===== DATASET EXTRACT

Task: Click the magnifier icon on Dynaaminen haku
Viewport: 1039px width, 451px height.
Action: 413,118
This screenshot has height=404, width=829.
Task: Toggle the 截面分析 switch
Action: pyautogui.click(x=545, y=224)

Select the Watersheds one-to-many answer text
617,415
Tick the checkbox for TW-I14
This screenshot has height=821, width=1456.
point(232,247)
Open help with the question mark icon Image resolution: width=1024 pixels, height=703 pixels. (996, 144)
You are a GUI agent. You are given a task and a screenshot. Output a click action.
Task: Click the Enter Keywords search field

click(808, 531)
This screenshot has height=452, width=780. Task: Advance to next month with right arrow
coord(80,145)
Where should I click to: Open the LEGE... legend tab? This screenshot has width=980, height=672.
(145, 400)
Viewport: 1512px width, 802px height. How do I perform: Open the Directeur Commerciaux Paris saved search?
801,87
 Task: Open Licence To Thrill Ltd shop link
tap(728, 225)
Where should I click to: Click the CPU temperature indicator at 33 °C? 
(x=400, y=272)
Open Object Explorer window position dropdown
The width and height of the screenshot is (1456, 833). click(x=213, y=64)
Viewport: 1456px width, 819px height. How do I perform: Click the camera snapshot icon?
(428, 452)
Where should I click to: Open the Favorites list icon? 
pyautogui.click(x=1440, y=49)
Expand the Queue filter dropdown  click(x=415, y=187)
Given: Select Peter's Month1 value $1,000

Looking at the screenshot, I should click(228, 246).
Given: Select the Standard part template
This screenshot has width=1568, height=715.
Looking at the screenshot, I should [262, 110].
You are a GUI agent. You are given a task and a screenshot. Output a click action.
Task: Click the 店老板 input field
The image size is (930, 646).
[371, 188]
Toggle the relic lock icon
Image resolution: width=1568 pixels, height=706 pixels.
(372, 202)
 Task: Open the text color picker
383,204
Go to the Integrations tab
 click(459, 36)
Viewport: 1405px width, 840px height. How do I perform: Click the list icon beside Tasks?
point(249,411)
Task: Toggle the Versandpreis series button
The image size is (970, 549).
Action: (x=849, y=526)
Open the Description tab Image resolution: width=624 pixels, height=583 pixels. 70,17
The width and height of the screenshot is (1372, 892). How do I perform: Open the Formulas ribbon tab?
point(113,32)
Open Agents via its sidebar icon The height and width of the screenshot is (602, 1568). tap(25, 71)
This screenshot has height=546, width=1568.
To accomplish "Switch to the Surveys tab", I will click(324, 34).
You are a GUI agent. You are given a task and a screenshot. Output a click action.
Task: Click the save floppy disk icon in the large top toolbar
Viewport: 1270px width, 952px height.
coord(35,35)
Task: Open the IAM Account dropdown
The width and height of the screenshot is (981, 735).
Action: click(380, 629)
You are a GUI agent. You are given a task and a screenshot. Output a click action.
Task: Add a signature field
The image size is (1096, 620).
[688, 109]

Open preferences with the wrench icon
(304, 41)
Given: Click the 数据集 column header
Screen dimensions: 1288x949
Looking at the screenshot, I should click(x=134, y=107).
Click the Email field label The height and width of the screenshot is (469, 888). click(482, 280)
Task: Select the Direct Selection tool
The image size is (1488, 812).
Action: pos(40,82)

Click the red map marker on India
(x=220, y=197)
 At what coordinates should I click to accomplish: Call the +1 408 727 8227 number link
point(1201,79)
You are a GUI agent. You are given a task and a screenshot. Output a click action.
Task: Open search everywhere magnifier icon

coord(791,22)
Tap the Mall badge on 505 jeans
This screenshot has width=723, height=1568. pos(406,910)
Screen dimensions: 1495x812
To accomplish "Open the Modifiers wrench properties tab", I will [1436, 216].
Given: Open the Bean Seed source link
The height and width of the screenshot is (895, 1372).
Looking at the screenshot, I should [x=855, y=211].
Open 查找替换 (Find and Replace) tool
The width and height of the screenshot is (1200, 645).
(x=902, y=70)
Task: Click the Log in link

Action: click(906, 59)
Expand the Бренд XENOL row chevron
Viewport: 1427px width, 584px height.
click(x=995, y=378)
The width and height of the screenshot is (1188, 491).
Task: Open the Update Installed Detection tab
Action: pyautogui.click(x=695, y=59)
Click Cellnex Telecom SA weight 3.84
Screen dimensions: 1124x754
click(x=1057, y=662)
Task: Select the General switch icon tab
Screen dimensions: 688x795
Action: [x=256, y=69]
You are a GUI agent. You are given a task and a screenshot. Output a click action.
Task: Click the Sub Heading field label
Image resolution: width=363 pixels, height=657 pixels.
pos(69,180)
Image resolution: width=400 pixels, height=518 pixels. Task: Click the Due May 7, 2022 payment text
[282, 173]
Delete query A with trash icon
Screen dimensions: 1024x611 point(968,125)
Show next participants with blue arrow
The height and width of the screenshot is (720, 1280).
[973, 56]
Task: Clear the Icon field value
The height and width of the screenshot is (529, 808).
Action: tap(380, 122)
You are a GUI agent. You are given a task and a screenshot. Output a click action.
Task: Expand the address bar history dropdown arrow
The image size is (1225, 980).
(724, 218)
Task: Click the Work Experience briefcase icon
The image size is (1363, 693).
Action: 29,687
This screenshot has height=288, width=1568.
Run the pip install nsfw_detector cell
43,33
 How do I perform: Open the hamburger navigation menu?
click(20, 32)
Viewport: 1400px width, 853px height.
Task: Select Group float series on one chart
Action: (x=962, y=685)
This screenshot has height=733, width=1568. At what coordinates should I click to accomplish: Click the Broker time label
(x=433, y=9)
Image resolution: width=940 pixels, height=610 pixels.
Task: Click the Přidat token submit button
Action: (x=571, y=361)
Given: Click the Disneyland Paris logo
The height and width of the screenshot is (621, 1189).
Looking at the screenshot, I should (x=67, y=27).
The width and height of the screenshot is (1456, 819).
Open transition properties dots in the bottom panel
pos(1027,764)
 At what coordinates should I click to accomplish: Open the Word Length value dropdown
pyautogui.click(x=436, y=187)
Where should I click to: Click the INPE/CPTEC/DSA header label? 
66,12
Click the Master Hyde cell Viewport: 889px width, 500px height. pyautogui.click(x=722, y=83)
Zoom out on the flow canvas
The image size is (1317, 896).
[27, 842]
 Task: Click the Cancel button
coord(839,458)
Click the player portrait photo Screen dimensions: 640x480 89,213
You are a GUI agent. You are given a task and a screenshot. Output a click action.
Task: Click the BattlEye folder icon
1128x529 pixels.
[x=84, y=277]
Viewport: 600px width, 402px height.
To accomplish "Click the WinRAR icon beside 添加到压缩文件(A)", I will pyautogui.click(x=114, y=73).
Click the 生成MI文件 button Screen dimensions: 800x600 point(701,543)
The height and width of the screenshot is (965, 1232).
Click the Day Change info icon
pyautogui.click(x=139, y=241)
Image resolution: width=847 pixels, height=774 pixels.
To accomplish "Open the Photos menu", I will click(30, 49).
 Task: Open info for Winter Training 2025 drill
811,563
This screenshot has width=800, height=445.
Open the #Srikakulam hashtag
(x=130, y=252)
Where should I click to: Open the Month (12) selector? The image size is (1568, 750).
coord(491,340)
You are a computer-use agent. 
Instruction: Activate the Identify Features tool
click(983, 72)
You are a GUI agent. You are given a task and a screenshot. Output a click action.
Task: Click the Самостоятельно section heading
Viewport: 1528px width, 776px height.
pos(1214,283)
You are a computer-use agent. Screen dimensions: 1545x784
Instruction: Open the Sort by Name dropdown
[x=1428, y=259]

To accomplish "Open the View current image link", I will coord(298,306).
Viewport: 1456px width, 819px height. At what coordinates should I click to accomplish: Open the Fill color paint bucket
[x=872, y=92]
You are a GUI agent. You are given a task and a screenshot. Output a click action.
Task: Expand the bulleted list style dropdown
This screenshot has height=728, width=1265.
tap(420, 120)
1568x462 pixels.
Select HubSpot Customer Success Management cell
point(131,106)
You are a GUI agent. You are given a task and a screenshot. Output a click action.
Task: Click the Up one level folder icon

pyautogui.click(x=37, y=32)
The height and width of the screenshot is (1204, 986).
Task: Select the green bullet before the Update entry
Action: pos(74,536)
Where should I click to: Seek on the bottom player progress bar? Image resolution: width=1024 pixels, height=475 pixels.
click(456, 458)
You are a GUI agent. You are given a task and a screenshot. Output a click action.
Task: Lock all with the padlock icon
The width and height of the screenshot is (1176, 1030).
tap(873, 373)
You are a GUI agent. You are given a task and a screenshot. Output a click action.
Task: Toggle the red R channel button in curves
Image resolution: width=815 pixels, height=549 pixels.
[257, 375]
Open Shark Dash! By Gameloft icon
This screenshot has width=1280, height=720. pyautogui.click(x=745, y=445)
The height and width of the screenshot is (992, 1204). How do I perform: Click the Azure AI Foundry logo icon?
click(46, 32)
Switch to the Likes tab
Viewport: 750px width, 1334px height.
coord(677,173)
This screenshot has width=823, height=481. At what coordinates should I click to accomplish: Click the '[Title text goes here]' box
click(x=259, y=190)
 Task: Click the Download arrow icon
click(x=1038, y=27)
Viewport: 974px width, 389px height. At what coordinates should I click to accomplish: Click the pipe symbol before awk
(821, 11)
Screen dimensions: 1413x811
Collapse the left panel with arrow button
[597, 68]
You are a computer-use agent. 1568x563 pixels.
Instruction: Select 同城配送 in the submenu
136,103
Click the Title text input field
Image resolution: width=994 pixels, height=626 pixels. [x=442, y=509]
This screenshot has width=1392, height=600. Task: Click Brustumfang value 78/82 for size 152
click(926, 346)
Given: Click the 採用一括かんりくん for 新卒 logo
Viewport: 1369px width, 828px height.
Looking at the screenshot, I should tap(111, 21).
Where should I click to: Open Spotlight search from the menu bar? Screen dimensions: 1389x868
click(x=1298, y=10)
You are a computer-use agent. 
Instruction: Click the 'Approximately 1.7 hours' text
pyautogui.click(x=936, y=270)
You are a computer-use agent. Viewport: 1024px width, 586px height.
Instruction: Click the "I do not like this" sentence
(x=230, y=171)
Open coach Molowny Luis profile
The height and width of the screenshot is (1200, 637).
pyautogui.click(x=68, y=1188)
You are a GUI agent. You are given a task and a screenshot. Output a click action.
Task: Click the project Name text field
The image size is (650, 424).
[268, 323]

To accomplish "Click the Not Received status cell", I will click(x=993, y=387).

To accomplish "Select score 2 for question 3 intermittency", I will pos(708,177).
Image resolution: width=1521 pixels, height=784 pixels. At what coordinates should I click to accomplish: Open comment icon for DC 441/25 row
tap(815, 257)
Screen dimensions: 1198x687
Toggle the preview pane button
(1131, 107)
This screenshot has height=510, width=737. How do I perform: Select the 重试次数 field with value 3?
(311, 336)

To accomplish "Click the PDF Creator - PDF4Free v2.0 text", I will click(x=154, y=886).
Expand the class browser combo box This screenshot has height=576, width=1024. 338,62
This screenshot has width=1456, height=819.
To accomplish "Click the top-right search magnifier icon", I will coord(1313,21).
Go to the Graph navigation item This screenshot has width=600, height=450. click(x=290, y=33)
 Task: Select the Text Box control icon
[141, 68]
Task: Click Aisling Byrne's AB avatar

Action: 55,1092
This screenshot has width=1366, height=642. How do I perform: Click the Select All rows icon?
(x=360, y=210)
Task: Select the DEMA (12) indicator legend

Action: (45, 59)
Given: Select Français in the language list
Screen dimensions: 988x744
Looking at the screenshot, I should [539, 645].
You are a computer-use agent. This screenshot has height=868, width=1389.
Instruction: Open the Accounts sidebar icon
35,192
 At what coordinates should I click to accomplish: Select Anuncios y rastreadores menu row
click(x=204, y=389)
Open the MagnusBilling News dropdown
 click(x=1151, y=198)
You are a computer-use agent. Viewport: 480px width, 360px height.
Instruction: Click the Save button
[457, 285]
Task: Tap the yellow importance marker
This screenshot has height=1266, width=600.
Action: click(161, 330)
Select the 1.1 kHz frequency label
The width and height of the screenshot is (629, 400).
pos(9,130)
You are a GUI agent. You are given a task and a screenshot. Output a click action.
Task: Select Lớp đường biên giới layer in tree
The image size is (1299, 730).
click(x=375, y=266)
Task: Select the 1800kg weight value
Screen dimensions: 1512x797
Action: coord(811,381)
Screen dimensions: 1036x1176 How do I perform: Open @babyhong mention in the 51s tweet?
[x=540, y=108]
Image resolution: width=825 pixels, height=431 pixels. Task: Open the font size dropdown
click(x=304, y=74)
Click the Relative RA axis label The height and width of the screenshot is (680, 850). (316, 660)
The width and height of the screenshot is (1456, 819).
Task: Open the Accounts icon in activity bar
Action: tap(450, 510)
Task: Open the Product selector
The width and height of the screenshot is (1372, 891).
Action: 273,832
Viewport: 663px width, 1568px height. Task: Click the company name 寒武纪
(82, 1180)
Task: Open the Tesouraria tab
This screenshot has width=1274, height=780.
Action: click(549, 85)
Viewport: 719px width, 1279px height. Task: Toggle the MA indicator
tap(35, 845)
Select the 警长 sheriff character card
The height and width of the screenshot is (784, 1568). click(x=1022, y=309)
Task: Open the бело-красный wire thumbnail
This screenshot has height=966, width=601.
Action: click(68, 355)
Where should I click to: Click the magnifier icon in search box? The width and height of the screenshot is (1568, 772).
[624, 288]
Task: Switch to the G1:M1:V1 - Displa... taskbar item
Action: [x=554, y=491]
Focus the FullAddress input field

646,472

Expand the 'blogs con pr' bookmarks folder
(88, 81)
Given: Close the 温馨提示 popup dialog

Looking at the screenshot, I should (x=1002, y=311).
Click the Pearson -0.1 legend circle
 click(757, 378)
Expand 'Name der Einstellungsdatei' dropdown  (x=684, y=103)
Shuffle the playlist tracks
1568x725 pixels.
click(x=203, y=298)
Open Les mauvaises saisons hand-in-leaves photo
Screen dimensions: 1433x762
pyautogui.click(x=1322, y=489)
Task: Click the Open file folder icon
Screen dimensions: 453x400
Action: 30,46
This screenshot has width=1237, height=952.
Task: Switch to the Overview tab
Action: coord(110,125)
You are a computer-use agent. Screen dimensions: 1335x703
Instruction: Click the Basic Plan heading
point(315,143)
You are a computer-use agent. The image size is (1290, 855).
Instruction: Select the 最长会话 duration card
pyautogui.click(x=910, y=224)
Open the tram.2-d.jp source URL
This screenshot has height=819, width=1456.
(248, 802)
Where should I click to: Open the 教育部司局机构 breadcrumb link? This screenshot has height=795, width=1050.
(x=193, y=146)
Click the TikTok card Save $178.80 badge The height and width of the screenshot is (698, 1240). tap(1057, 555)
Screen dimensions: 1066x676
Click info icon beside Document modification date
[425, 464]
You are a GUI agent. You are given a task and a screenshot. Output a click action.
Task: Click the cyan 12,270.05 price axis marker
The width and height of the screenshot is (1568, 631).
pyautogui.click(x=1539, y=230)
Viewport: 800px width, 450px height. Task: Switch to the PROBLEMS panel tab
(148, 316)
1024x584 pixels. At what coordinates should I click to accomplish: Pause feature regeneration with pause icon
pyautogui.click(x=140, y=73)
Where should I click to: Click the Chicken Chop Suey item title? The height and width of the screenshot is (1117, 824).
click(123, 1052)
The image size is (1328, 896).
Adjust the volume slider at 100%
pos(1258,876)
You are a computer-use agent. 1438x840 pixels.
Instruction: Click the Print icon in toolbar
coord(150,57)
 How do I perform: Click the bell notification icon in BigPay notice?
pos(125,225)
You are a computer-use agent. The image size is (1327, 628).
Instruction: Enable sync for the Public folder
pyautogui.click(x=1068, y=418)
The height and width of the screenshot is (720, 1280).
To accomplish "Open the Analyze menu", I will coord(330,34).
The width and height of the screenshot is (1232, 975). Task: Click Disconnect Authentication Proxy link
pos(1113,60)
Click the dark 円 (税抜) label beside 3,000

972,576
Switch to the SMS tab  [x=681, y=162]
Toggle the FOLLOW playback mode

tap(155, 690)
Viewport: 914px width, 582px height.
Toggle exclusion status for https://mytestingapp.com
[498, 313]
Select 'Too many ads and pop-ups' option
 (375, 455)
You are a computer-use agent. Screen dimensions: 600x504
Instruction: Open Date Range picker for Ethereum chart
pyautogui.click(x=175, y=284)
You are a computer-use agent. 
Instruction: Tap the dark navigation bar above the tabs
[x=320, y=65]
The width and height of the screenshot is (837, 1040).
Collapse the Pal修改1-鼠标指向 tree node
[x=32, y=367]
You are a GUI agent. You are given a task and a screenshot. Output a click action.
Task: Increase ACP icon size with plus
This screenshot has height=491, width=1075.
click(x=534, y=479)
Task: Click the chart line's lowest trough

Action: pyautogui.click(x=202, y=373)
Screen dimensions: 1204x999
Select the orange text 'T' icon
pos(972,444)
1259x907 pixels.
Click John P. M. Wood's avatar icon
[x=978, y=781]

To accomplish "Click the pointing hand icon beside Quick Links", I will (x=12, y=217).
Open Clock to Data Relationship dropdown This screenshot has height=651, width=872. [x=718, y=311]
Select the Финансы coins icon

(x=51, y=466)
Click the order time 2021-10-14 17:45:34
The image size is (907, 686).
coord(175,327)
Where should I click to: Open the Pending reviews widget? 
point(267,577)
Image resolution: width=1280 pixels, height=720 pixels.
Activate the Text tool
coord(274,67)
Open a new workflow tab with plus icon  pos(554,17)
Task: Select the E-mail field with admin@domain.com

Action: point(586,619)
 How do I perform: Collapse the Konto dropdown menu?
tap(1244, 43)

==========

(EXERCISE DETAILS) Turn everything from the line containing "You are a computer-use agent. This" down to the line containing "click(x=1151, y=198)" into a numbered list, leaving out any blank lines.

(EXERCISE RESPONSE)
1. You are a computer-use agent. This screenshot has height=868, width=1389.
2. Instruction: Open the Accounts sidebar icon
3. 35,192
4.  At what coordinates should I click to accomplish: Select Anuncios y rastreadores menu row
5. click(x=204, y=389)
6. Open the MagnusBilling News dropdown
7.  click(x=1151, y=198)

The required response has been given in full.